Это давно стало этикой человека нашего времени.
Чехов включил в обсуждаемый идеал то, что считалось утилитарным, возвел это утилитарное в ранг высокой духовности. Он был первым в литературе, кто включил в сферу этики отношение человека к природе.
Как каждого отдельного человека Чехов видел в его целостности, единстве с его вещным окружением, так и будущее человечества он мыслил лишь вместе с судьбой всего того природного мира, в котором человечество обитает.
Его беспокоило будущее уезда, губернии, где было много лесов, водоемов, зверья, а потом не стало.
Его воображение тревожилось будущим всей планеты; его посещали видения пустой Земли, которая не носит на себе ни одного живого существа и миллионы лет без смысла и цели носится вокруг Солнца в космической пустоте.
В сфере идей большого писателя всегда существеннейшее место занимают «вечные идеи» – смысл жизни человека, цель всего сущего, истина, смерть. Всякое великое произведение искусства так или иначе подходит к решению этих кардинальных проблем человеческого бытия и являет миру некий новый, доселе неведомый вариант решения – или постановки – этих вопросов.
Третий – и последний – момент содержания, который хотелось бы рассмотреть в связи со структурой художественной системы, – это то, как изображаются у Чехова идеи такого ранга.

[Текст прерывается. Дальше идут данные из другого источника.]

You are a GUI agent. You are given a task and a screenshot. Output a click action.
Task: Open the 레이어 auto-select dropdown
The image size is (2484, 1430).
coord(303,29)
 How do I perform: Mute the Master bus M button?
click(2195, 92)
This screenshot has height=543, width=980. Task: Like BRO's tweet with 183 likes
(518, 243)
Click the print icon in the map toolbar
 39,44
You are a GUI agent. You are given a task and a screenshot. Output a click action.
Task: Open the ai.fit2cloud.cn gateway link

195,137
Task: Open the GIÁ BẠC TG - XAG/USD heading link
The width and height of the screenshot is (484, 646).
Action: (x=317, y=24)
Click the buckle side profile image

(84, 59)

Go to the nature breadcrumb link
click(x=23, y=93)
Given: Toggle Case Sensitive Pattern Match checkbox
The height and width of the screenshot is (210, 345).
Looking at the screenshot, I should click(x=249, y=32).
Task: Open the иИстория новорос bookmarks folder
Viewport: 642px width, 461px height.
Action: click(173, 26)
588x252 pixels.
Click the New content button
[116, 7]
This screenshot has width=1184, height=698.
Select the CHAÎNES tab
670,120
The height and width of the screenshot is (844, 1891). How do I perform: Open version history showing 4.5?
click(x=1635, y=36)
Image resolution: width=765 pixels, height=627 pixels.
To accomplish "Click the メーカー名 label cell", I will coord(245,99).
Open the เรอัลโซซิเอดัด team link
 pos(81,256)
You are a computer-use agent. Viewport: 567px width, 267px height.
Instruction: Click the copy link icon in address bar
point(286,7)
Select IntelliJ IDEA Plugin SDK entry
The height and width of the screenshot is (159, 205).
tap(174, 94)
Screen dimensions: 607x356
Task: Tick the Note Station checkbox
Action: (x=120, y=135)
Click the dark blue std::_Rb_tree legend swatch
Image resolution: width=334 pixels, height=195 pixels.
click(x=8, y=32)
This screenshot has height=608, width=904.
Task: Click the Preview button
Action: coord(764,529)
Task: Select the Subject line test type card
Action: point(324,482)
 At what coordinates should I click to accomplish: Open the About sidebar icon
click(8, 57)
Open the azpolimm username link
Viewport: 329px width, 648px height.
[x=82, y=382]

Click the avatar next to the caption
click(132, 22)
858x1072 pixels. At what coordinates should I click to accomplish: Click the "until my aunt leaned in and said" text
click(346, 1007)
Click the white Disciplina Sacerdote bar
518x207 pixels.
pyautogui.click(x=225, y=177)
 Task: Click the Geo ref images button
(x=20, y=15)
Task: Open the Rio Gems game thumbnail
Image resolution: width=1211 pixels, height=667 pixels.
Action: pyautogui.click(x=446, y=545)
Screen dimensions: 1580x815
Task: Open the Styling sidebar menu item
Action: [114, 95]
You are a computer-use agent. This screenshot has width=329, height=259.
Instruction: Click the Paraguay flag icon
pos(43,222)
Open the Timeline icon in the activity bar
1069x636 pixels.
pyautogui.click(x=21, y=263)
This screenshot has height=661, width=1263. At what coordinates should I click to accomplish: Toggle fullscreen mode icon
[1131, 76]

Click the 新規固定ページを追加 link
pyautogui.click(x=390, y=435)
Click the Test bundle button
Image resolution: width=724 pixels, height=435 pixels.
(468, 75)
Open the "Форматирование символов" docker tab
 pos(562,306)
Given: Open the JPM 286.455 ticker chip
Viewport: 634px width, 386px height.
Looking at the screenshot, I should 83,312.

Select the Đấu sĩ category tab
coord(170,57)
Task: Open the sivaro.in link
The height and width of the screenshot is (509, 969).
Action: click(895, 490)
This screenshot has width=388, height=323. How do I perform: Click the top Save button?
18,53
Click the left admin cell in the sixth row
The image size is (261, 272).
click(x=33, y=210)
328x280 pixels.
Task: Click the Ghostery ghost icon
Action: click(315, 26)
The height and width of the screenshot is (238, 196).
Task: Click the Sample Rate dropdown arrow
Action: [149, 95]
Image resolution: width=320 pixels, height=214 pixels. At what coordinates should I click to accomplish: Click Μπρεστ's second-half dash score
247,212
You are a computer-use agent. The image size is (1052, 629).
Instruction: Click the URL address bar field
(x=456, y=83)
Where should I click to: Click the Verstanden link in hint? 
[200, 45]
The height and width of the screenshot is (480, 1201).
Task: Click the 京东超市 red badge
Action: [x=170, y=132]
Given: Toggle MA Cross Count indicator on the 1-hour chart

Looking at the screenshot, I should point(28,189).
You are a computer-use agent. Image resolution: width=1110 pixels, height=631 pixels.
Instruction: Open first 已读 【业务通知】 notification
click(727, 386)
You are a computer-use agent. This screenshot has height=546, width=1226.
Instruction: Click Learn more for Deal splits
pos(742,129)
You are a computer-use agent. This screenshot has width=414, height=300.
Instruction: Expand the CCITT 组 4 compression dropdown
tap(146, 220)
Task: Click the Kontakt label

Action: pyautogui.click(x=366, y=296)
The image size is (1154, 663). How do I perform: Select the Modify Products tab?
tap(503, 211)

В литературе принципы подхода к проблемам этого рода различны. Художественные системы Толстого и Достоевского, совершенно друг от друга отличные, имеют, однако, то общее, что строятся таким образом, чтобы предельно прояснить, «доследовать» эти вопросы. Повествование, предметный мир, фабула и сюжет их произведений строятся так, чтобы в столкновениях героев, предметных характеристиках, медитациях повествователя возможно более полно раскрыть отношение героя к идее. Вся художественная система устремлена к этой цели.
У Чехова иное. Фабульные ситуации не направлены к цели столь прямо, не выражают авторскую заинтересованность в разрешении проблемы явно.
У Артура Лютера есть замечание: «Герои Чехова обедают, чтобы не рассуждать о боге»[235]. Точнее – им некогда и негде говорить о нем. Персонажи Достоевского включены в ситуации, отобранные таким образом, что они могут в них обсудить, выяснить все, что их мучит. Герои Чехова никогда в такие специальные ситуации не попадают. Они «обедают, только обедают».
Ви́дение человека в его неотделимости от вещного окружения, бытийной оболочки определяет особые формы изображения идей высокого ранга и их жизни в душе героя.
У Толстого с его «диалектикой души», у Достоевского, передвинувшего «действие из внешнего мира в души и сердца своих персонажей»[236] и стремящегося узреть то, чего не видит никто, нет предела для словесного постижения вечных, крайних проблем человеческой души.
В художественном мире Чехова при решении этих вопросов всегда предполагается некая запредельная область. Автор может дойти лишь до определенной границы; дальше лежит сфера, его словом непостижимая. К ней можно только – с разных сторон – приблизиться. Слово существует только для того, чтобы сказать о существовании этой сферы. Какие-либо спекуляции в ней невозможны.
Для Достоевского и Толстого смерть, бог – не граница. Сплошь и рядом отсюда они только начинают. Чехов здесь кончает. Подводя к некоему пределу, он предоставляет сознание читателя собственному (мистическому) опыту.
Если повествование представить в виде дороги, то чеховское повествование будет такой дорогой, которая после очередного указателя вдруг обрывается. Дальше читателю уже ничто не помогает, он должен рассчитывать только на себя. Каждый идет в зависимости от своих ресурсов – далеко, близко – либо остается у конца торной дороги, не шагнув туда, где пути смутны. Может быть, именно поэтому Чехов имеет славу одного из самых доступных писателей. Толстой и Достоевский для своего читателя – Вергилии в высших сферах духа. Они берут читателя за руку и ведут по всем его кругам. В мире Чехова дорога не трудна, знаки, что будет «что-то», внятны всем. Но к этому «что-то» автор твердой рукой никого не ведет.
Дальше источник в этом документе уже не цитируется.